(Stored records)
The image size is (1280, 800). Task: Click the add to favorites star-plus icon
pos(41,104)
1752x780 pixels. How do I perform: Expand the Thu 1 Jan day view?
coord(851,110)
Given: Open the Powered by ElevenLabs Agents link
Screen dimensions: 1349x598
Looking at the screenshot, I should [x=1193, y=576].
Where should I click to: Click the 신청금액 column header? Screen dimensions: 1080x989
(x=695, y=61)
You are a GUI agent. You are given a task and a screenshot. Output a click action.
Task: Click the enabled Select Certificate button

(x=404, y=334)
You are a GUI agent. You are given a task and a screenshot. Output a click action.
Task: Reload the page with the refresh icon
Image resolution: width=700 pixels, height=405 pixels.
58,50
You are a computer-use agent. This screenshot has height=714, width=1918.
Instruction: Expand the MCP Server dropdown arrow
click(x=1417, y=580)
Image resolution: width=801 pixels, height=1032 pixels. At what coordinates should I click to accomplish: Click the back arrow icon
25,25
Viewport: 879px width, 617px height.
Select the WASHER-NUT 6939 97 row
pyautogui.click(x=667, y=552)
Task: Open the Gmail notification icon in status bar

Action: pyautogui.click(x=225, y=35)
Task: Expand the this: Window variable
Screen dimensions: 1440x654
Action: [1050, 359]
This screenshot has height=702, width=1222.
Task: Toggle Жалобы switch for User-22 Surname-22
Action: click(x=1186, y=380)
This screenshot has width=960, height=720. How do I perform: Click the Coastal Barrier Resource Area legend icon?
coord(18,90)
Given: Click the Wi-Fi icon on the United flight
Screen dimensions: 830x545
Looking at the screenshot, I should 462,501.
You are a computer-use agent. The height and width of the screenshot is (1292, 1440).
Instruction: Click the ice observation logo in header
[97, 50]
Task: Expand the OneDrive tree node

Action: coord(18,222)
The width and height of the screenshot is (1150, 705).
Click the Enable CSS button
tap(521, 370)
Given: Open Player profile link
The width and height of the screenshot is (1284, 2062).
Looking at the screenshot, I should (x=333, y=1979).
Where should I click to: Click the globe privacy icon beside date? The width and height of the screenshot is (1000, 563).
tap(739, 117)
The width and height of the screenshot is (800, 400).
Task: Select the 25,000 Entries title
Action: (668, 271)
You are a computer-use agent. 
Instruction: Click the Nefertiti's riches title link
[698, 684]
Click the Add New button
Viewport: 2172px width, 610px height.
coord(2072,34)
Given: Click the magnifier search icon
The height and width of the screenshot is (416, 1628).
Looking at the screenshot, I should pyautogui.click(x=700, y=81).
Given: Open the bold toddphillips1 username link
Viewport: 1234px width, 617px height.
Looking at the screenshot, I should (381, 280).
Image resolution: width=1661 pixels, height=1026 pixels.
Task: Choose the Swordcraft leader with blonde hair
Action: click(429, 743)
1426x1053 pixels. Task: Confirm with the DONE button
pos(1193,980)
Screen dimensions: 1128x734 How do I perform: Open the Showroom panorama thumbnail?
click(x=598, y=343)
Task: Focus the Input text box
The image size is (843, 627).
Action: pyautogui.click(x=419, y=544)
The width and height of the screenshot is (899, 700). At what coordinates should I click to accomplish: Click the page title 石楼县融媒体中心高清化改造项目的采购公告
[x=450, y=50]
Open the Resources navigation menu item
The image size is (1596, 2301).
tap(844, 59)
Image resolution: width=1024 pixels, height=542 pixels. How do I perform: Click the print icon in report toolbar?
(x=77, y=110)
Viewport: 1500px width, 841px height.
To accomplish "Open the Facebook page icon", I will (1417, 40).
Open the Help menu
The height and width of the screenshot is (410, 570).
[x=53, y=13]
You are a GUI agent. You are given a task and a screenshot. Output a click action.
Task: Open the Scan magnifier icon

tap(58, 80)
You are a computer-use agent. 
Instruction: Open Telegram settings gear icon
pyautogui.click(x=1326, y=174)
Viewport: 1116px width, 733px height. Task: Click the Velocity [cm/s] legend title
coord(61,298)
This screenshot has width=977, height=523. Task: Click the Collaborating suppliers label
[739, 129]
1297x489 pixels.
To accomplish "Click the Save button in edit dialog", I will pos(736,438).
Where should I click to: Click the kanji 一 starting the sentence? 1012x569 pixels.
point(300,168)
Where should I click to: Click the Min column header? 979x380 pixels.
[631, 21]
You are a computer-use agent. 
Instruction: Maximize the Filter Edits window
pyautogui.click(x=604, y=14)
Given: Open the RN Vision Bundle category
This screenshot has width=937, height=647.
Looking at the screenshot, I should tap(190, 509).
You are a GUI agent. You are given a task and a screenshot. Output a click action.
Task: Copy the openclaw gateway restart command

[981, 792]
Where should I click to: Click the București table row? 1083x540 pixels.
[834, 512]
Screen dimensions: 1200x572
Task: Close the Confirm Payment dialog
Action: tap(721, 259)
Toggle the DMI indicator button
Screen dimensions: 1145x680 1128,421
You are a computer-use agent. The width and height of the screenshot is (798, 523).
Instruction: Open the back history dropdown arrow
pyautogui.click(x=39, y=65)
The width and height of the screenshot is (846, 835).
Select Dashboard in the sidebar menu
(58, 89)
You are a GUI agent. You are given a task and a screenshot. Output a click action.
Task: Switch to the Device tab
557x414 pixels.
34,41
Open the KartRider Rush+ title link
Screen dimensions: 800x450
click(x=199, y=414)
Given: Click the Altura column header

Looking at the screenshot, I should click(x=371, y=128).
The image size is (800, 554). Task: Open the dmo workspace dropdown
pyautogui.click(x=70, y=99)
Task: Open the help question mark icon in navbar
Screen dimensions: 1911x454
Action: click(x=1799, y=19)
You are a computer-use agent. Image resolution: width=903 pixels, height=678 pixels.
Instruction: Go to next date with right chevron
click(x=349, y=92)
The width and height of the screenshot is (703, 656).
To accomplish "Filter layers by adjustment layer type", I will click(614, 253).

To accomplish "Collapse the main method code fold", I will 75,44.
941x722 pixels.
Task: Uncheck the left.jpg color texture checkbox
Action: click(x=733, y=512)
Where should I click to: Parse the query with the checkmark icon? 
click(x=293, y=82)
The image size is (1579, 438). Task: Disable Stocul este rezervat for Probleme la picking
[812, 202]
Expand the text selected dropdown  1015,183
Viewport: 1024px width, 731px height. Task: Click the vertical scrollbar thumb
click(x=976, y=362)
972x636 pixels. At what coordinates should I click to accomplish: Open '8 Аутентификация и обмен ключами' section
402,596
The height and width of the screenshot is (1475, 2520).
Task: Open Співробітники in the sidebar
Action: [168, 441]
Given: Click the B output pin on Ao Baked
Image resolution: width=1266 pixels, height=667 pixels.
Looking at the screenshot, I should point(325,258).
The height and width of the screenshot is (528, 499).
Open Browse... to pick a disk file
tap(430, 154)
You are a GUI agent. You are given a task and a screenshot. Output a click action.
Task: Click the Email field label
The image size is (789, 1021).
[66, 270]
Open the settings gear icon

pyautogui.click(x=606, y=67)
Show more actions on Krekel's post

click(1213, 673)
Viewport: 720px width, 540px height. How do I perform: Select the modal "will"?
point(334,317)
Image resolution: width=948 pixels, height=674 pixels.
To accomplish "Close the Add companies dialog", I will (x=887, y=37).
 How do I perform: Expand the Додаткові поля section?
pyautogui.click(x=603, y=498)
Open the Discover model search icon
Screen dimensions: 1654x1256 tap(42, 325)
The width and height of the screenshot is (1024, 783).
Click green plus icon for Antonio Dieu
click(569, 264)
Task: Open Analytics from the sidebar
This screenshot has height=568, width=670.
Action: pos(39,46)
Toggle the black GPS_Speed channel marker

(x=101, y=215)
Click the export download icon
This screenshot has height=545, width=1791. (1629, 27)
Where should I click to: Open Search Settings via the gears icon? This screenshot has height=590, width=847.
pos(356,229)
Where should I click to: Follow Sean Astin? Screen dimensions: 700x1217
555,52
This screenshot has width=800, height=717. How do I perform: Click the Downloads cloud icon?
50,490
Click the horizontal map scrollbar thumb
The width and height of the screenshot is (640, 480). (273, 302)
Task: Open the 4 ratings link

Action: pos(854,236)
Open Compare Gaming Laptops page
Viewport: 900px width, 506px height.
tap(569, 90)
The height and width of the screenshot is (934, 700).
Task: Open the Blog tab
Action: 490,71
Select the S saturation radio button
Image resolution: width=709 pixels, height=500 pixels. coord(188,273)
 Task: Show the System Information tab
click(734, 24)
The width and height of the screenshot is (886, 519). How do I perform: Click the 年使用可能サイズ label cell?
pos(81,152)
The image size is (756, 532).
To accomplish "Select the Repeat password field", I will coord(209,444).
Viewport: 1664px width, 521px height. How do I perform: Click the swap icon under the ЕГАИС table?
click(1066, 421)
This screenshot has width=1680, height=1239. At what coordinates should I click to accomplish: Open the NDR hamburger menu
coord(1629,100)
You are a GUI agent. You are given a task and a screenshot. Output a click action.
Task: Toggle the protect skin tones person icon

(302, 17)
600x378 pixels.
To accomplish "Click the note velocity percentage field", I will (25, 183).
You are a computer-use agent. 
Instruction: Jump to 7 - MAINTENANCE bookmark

▶ Task details
Start with the line above that contains "The width and height of the screenshot is (1150, 705)." and stop after the line that contains "Click the Add New button". Output those lines exactly, and only those.

▶ Task output
The width and height of the screenshot is (1150, 705).
Click the Enable CSS button
tap(521, 370)
Given: Open Player profile link
The width and height of the screenshot is (1284, 2062).
Looking at the screenshot, I should (x=333, y=1979).
Where should I click to: Click the globe privacy icon beside date? The width and height of the screenshot is (1000, 563).
tap(739, 117)
The width and height of the screenshot is (800, 400).
Task: Select the 25,000 Entries title
Action: (668, 271)
You are a computer-use agent. 
Instruction: Click the Nefertiti's riches title link
[698, 684]
Click the Add New button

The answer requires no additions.